#### Written exercise
Rewrite the stretch of the listing from the line containing "Task: Open the HİSSE KODU filter dropdown" through the line containing "Open the Integration tab", changing "dropdown" to "menu" and keeping everything else the same.

#### Provided information
★ ★ ★ ★ ★

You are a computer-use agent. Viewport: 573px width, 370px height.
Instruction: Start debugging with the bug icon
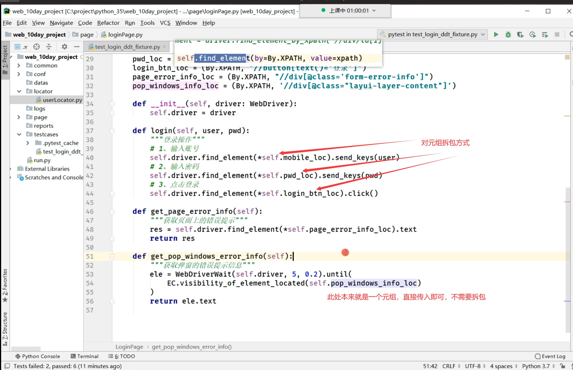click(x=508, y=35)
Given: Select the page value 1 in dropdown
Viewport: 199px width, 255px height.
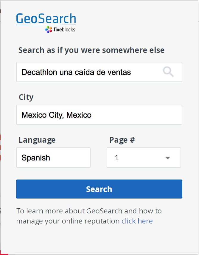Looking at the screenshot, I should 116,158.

★ ★ ★ ★ ★

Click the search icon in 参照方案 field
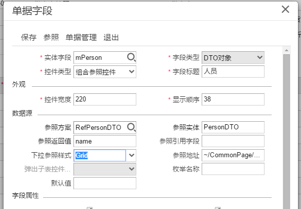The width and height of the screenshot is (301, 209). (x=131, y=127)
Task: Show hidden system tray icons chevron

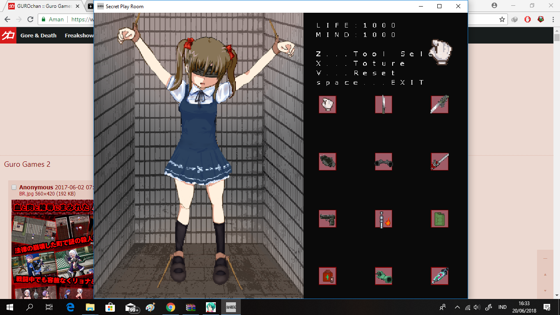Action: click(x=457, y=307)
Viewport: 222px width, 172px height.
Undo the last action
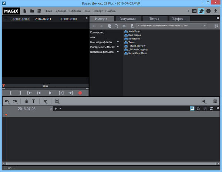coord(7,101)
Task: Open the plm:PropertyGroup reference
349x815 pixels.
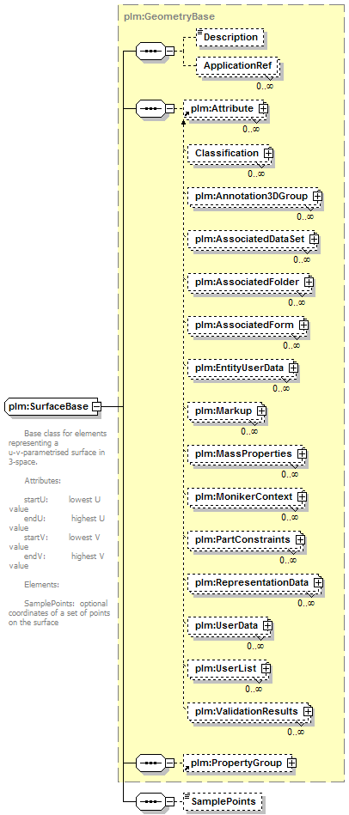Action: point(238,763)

★ ★ ★ ★ ★

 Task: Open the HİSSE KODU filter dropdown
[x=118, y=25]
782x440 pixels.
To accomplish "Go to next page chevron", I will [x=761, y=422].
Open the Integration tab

★ ★ ★ ★ ★

#### Finished answer
 Task: Open the HİSSE KODU filter menu
[x=118, y=25]
782x440 pixels.
To accomplish "Go to next page chevron", I will [x=761, y=422].
Open the Integration tab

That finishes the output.